Big Kill

            Westerns are one of the longest running genres in media. Films like The Great Train Robbery, Shane and Red River were beloved in first half of the 20th century. The tradition continued in the 2nd half with titles such as Unforgiven, Tombstone and The Quick and the Dead. The stories do not always rely on taking a serious tone either as seen in comedies Three Amigos!, Blazing Saddles and Shanghai Noon. The point I am making is that Westerns can vary in tone and story telling which leads to a multitude of options that can be taken by filmmakers. Unfortunately, the film Big Kill from writer/director/star Scott Martin although marking everything off the “Make-A-Western Checklist” falls far off the list from being an enjoyable Western.

            The film stars recognizable names Jason Patric (The Lost Boys, Sleepers), Lou Diamond Phillips (La Bamba, Young Guns) and Danny Trejo (Machete, Desperado); but you’ll miss the latter after the first 5 minutes. The film revolves around two wayward gamblers, Jack and Travis, as they come upon the town of Big Kill. Along their journey they meet a young man from the East named Jim who is responding to a request from his brother who runs a saloon in Big Kill. The rest of the film unfolds as you would imagine with Patric and Phillips playing villains, Preacher and Johnny Kane. The film did have quality set and costumer designers yet the film comes off as watching people cosplay as Red Dead Redemption 2 characters.

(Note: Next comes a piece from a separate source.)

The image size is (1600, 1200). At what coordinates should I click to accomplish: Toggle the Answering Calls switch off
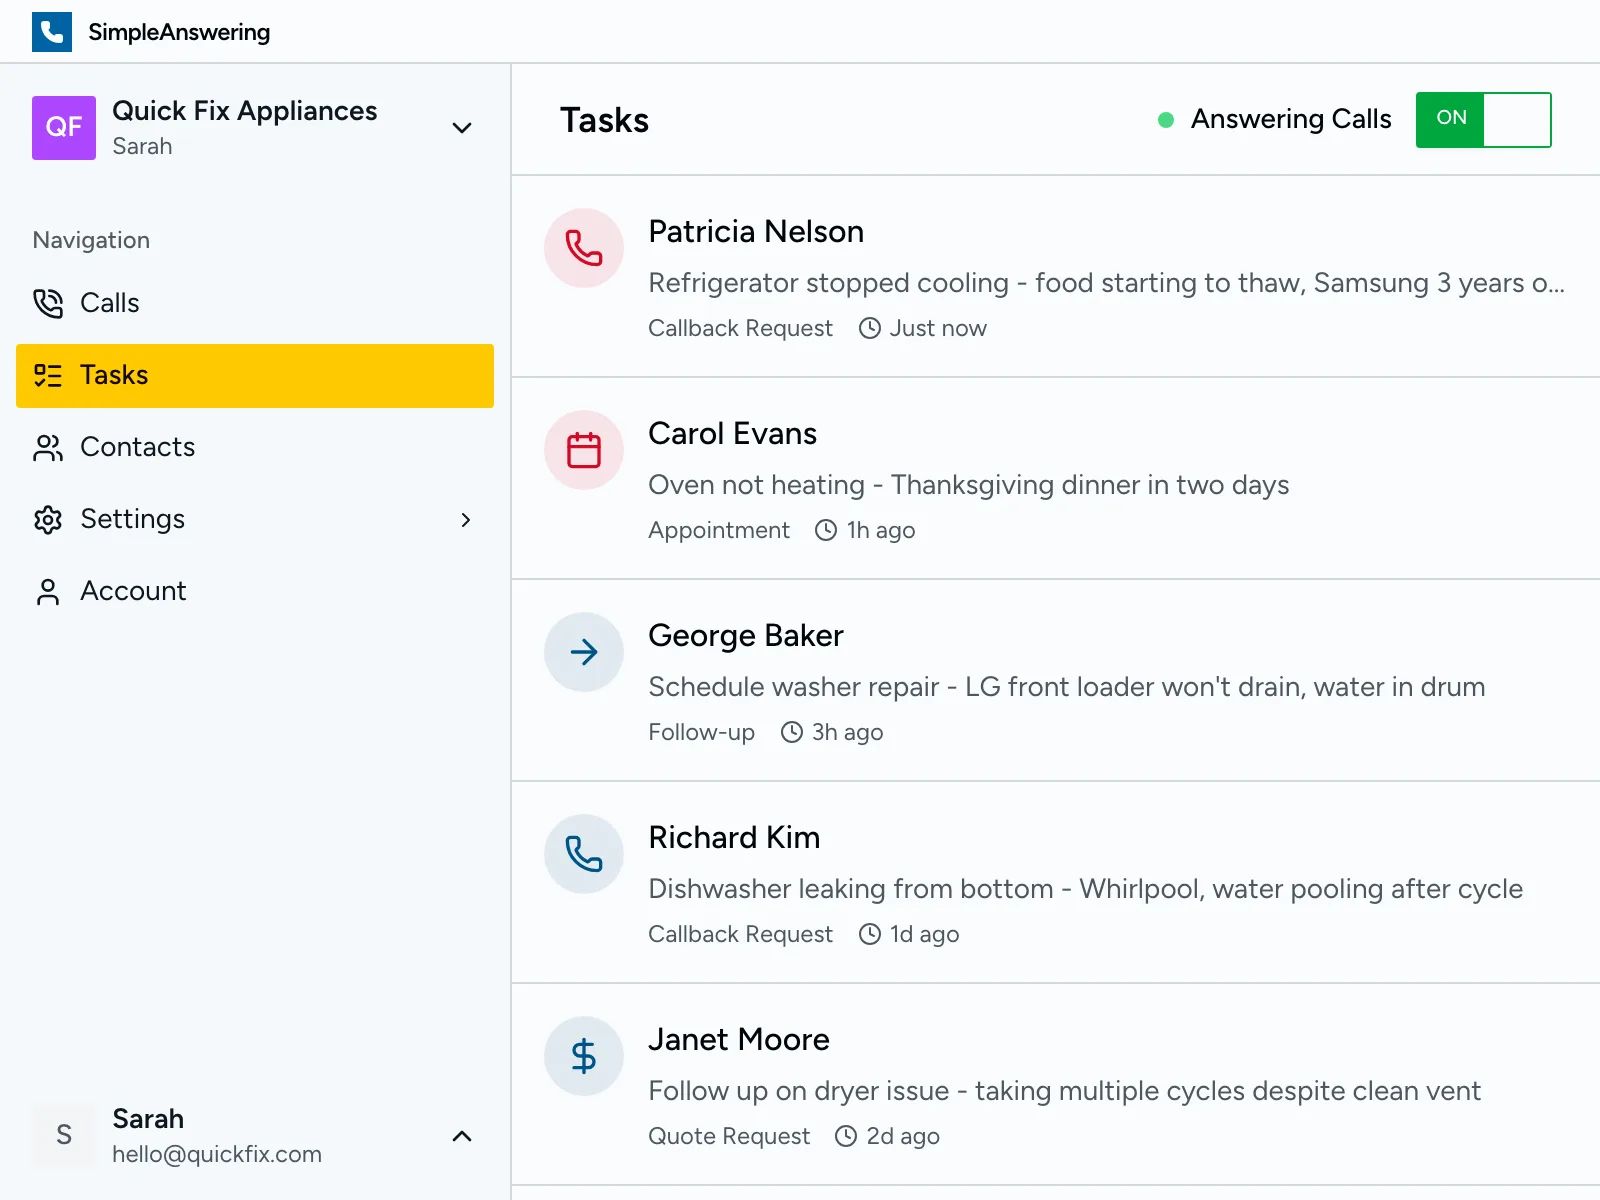[x=1483, y=119]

            For me, the film never got off the ground and was hard to keep going. The opening credits sequence comes off amateurish and the soundtrack offers no value other than a hokey tone. The characters had no depth so I never felt behind the two protagonists and the villains felt bland. Patric gave the better performance throughout but an awkward, out of place scene of him in an opium den felt ridiculous. The paint by numbers story leads us to the “big finale” that involves a gun fight. I thought the film offered all it had but I was wrong. Johnny Kane’s, what a name too, finale came off childish and the rest well… it just happens. The final showdown behind Preacher and Jim was as bad as anything I’ve seen.

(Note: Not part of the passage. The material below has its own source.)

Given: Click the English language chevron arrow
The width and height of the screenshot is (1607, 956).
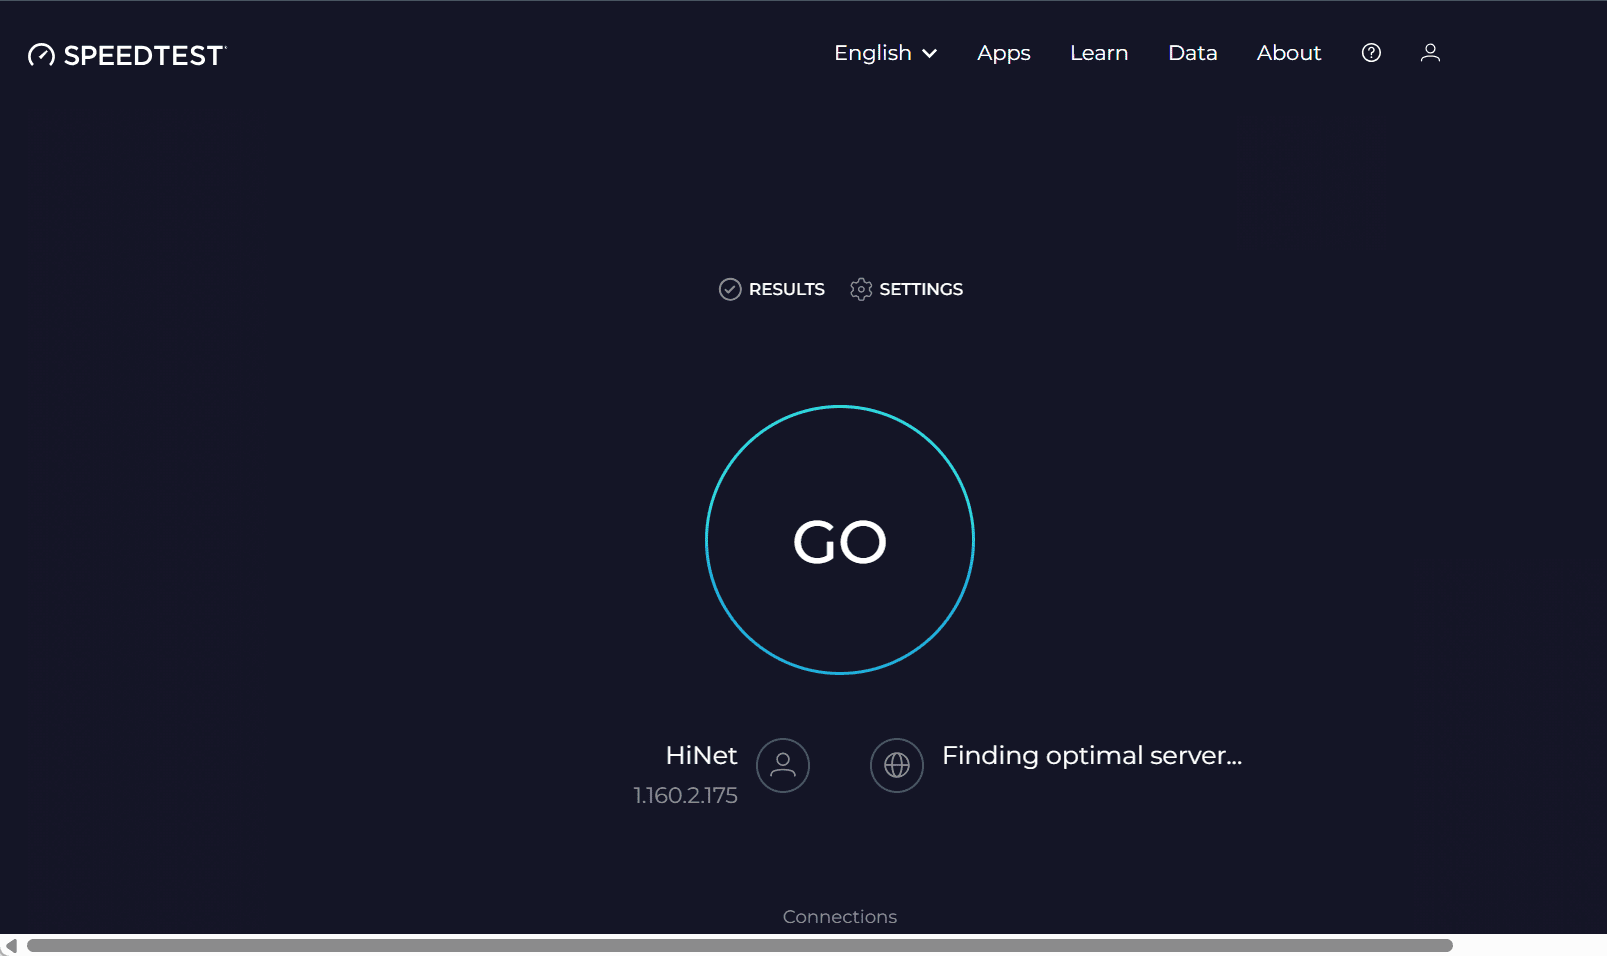Looking at the screenshot, I should pos(930,55).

            One might think it falls into it’s so bad it’s funny but from this reviewer’s POV there is no redeemable value in watching this. The running time does the film no favors either at just over 2 hours feels like they crammed in every stereotype they could. I commend anyone who goes out and makes a film; unfortunately that ends just after the film wraps as you can never tell how the final product will come out. You are more than welcome to check the film out for yourselves if you can spare your attention span being sent to the gallows.